━━━ MATERIAL ━━━
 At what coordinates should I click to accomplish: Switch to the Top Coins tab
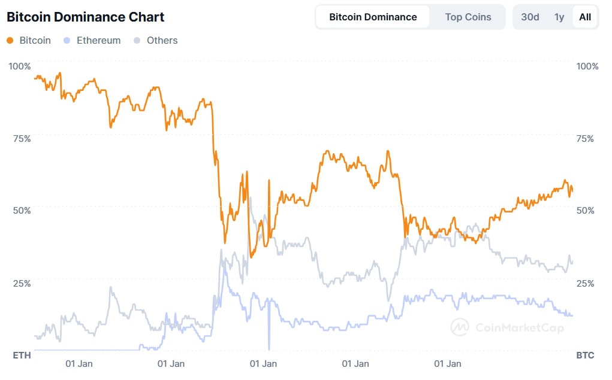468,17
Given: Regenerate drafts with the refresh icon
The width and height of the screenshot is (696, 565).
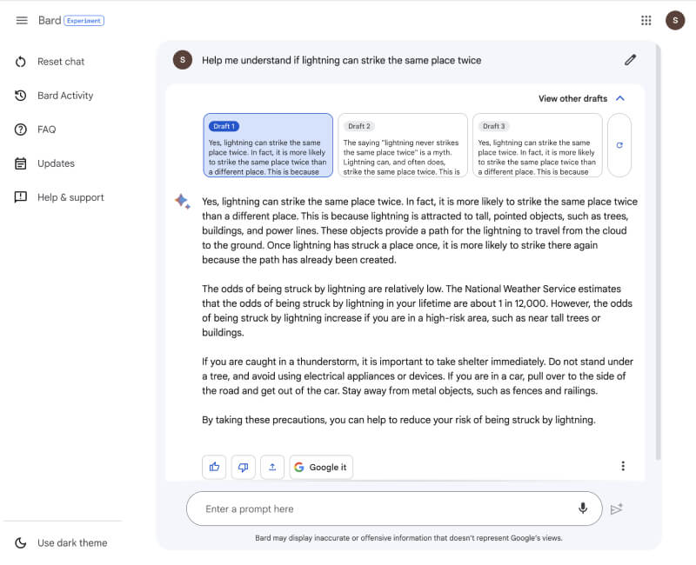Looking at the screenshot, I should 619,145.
━━━
━━━ MATERIAL ━━━
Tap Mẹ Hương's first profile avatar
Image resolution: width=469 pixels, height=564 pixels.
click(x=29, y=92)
━━━
WHAT TO PRODUCE: Reproduce the lines starting at the one containing "Tap Mẹ Hương's first profile avatar" and ending at the one containing "click(x=29, y=92)", with "avatar" replaced by "icon" and nothing else changed. Return only those lines.

RESPONSE TO THE EXERCISE:
Tap Mẹ Hương's first profile icon
Image resolution: width=469 pixels, height=564 pixels.
click(x=29, y=92)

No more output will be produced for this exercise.